▶ **Passage given**:
================================

Now there are so many jobs available, and companies compete more on benefits and culture than they do on pay any more really, that unions are largely obsolete. Don't like a company, or they don't pay enough. ****'em and move on. Easy peasy. Vote for what the company does by where you choose to work. Believe me, this works. I have been in many strategy meetings discussing how we improve retention and it always centers around providing a better work environment, increasing pay, etc. There are some companies and industries that are so heavily unionized it just won't ever change, and especially in closed-shop states, this will likely never change. But I have serious doubts that many unions do very much at all to improve anything for workers beyond what the competition for workers among companies does anyway. You better believe we NEVER try to get people to work through breaks, or to pay them less than they are owed, or to cut their pay arbitrarily, or to simply cut pay for no reason than the bottom line, or work them ungodly hours in a row, or anything else unions claim they can improve, because we value our employees and I do not want to continually be training new people.

================================

Recorded data
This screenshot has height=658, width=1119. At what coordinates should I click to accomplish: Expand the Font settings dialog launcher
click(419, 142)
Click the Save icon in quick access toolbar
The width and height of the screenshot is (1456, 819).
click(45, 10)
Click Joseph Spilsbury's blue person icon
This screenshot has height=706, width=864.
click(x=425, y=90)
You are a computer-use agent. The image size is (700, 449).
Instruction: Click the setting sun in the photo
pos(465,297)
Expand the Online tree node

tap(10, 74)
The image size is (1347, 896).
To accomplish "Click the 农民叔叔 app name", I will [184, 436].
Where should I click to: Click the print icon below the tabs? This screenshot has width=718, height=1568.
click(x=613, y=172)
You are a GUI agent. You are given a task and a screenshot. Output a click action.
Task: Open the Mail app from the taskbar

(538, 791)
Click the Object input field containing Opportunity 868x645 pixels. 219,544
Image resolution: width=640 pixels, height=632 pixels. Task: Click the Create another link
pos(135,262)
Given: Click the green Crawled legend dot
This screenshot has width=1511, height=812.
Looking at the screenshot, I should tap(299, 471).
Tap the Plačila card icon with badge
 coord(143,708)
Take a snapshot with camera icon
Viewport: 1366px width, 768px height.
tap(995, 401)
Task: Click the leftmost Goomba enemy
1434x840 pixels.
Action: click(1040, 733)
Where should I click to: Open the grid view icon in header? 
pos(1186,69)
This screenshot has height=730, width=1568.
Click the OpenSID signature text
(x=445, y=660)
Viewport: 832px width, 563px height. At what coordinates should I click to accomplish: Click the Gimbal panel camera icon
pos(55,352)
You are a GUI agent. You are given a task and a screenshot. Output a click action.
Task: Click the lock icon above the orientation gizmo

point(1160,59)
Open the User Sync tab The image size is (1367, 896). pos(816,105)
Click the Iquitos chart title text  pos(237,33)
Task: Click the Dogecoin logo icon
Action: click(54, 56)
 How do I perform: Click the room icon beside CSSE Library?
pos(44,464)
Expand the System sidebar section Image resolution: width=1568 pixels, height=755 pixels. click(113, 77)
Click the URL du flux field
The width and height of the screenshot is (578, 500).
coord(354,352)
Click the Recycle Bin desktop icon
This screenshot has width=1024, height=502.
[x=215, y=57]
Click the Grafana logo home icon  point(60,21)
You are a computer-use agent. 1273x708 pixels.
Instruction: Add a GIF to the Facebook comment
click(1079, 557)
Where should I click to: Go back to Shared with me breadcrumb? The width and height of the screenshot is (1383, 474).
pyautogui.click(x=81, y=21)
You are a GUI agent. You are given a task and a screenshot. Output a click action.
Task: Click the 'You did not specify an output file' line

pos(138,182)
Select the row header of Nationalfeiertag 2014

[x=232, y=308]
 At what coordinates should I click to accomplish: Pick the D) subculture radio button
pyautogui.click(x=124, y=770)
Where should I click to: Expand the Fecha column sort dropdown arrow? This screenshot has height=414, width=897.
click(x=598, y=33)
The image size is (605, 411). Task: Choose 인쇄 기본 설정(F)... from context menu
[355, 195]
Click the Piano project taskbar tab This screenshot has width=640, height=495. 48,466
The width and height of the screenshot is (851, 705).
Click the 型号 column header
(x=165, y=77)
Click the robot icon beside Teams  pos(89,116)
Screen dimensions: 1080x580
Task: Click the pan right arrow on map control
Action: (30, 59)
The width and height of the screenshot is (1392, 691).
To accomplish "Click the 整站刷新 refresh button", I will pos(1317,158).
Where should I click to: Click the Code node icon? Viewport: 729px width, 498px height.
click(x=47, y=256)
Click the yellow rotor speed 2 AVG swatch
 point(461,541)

================================

▶ **Written problem**:
In the passage on unions, what does the writer say strategy meetings about improving retention always center around?

▶ **Task response**:
They always center around providing a better work environment and increasing pay.